= EXERCISE TASK =
Pull out each line of the listing below that contains the word "Enable". Case counts.

= DATASET CONTENT =
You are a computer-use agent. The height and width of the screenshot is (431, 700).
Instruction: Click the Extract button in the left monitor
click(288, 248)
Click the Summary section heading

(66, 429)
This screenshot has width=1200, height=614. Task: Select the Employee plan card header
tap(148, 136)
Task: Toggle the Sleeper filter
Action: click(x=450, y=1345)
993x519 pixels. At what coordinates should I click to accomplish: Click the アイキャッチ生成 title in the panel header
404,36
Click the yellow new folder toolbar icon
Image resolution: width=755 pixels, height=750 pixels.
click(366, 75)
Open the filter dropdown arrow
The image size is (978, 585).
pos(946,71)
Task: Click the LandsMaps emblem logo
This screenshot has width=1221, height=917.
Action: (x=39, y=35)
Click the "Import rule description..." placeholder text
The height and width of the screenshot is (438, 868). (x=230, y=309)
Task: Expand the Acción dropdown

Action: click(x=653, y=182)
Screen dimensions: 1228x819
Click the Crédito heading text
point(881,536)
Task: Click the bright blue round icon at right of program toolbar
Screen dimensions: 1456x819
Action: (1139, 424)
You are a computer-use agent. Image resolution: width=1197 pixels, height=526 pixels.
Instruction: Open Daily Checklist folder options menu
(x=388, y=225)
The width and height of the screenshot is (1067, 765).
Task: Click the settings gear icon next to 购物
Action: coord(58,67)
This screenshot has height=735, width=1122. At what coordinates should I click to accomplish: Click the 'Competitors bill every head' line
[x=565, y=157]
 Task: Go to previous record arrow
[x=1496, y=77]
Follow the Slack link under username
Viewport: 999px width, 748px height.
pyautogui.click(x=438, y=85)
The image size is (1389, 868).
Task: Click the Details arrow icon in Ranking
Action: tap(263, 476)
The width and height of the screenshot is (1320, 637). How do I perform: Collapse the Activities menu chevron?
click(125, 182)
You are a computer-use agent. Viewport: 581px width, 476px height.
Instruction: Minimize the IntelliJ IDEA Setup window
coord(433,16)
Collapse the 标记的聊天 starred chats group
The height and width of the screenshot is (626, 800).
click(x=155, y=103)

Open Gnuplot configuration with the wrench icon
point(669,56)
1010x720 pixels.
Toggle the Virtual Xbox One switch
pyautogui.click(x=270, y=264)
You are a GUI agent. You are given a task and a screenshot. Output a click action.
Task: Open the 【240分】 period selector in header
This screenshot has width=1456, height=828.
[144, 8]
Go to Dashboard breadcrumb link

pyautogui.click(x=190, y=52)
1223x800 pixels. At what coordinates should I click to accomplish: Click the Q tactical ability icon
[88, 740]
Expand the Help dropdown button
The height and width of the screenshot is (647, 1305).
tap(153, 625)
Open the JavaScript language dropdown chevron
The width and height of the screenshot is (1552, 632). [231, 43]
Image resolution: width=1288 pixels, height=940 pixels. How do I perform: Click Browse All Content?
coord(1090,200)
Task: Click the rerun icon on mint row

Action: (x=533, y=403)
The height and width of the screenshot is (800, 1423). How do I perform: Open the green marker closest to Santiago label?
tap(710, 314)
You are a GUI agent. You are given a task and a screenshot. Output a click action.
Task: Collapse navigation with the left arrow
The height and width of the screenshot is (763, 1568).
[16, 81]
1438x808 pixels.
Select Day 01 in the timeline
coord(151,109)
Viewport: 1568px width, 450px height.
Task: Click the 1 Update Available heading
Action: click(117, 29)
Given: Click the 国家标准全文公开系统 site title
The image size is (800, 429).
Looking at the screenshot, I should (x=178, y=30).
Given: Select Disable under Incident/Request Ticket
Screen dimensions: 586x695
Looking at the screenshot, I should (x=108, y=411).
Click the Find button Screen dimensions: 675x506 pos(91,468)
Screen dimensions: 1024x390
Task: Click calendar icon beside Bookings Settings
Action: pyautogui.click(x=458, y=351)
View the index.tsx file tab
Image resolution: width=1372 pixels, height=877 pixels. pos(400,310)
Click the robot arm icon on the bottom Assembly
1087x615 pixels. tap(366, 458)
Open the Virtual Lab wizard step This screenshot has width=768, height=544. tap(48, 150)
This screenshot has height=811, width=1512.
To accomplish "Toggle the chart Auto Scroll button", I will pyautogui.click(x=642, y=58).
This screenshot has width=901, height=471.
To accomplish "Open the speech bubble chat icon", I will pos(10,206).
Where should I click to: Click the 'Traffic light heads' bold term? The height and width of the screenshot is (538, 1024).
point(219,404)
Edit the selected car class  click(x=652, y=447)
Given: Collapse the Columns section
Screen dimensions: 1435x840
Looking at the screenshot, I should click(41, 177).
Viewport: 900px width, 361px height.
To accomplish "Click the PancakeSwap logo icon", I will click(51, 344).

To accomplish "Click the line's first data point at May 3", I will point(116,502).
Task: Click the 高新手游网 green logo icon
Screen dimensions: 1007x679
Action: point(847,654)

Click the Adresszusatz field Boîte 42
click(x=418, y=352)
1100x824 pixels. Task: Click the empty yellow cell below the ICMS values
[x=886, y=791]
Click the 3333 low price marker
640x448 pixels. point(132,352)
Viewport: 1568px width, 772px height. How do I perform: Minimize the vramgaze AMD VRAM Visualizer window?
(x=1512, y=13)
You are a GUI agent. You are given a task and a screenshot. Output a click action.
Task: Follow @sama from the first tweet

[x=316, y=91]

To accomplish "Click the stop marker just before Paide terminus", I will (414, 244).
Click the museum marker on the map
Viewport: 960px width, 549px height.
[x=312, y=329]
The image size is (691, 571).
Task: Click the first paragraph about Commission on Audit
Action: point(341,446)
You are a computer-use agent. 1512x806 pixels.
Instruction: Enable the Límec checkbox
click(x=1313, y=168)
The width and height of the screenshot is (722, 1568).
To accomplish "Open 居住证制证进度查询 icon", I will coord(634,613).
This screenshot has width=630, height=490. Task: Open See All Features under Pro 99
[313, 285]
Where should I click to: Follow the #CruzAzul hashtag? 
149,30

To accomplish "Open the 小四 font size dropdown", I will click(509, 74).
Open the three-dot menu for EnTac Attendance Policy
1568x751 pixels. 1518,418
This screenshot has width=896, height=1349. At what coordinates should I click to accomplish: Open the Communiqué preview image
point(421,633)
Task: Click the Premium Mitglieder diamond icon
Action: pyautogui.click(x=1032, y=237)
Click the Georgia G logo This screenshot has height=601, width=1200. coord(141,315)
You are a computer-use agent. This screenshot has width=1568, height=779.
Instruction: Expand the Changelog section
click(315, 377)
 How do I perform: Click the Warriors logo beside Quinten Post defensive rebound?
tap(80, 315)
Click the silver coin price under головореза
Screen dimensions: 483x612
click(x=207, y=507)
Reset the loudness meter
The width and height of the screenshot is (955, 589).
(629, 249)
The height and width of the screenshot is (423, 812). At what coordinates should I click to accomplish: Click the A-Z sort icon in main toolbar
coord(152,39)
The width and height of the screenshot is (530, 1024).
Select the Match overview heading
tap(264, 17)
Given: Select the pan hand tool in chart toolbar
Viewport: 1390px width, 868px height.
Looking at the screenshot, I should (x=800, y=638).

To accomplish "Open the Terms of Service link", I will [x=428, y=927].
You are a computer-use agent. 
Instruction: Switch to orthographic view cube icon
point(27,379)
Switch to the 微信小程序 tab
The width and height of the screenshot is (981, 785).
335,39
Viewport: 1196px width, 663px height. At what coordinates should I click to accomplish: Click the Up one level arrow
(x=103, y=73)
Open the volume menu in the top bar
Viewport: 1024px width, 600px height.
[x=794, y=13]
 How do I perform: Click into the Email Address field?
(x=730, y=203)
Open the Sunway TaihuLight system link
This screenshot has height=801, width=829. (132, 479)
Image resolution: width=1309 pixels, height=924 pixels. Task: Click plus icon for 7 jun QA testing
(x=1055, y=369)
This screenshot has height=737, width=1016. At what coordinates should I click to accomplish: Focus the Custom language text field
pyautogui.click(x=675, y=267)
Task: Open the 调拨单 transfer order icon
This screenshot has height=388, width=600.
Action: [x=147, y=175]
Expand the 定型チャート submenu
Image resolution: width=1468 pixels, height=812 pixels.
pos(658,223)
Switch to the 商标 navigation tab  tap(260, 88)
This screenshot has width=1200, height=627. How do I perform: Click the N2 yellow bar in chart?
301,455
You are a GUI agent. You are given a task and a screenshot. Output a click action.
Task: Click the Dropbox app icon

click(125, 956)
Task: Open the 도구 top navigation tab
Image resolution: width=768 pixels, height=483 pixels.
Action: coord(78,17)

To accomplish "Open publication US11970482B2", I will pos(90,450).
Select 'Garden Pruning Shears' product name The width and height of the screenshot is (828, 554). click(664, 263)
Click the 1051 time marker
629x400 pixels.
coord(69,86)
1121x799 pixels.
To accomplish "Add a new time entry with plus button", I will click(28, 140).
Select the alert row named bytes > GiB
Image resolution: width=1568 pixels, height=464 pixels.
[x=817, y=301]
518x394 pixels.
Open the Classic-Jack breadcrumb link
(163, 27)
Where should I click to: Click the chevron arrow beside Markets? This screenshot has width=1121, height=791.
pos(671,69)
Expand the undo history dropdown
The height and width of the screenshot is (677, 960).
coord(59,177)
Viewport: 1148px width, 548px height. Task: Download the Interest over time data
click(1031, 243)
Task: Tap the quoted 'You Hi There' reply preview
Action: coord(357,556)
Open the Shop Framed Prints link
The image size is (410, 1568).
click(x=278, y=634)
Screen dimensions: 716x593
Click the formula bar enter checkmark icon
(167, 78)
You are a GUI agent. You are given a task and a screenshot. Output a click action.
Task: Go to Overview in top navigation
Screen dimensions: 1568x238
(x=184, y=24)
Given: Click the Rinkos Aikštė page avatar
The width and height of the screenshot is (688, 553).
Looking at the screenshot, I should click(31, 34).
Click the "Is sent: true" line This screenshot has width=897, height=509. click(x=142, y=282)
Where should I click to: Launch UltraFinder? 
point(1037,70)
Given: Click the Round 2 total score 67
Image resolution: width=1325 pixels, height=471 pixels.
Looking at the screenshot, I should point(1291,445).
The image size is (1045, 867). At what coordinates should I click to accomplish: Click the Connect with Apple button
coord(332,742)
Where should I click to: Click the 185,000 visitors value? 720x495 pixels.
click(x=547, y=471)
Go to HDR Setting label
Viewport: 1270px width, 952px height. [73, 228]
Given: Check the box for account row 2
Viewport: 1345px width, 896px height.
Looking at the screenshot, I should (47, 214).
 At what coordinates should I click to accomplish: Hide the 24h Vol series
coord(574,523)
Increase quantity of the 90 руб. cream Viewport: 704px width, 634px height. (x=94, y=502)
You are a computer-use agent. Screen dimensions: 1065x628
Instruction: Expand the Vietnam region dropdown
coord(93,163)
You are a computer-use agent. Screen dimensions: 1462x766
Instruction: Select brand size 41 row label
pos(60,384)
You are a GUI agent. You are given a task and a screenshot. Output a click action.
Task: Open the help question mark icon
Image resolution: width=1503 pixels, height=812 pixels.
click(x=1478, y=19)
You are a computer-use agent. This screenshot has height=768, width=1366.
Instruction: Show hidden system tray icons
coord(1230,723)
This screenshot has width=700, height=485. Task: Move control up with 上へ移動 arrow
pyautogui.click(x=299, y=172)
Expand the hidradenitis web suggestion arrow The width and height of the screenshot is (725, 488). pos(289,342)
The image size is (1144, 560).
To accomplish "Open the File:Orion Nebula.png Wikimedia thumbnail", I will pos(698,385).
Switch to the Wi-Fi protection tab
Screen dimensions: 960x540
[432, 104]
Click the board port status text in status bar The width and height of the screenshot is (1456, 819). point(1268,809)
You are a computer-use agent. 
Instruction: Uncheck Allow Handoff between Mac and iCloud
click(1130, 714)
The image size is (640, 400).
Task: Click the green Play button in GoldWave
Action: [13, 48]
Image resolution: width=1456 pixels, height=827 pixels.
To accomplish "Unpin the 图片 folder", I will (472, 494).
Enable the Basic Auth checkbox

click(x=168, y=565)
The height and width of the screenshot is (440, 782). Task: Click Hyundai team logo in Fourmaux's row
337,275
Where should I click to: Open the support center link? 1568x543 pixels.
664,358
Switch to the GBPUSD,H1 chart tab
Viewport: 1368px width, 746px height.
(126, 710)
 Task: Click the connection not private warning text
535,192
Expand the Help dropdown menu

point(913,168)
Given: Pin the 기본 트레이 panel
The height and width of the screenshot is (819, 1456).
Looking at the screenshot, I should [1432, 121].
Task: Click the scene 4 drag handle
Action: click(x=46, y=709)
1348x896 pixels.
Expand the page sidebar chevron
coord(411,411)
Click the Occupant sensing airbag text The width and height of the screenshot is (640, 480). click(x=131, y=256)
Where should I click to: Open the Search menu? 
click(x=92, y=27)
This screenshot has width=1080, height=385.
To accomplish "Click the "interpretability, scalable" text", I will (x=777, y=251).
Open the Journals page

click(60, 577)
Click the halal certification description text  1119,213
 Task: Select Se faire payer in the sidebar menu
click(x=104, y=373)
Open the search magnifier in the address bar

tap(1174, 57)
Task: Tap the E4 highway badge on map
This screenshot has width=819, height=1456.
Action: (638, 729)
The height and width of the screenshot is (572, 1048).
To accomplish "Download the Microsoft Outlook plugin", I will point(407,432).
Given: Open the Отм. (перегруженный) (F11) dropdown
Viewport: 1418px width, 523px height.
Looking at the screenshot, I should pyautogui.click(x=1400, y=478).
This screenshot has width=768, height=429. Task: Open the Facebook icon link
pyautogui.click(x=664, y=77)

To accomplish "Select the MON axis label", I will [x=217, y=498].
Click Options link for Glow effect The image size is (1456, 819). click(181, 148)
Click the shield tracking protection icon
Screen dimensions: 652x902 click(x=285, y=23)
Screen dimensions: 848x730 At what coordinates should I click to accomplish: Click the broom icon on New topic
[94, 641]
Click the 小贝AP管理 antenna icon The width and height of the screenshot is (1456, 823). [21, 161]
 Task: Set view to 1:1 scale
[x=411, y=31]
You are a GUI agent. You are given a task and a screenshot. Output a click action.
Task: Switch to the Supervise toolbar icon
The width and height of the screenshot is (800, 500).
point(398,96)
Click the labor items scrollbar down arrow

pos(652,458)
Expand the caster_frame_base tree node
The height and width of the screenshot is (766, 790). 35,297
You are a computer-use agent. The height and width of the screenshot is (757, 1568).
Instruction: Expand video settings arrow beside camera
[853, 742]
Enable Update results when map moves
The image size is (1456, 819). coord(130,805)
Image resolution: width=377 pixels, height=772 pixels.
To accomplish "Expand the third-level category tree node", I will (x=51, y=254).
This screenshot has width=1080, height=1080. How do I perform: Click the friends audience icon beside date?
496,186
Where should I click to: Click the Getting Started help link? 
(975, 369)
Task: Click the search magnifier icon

= EXPECTED ANSWER =
Instruction: Enable the Límec checkbox
Enable the Basic Auth checkbox
Enable Update results when map moves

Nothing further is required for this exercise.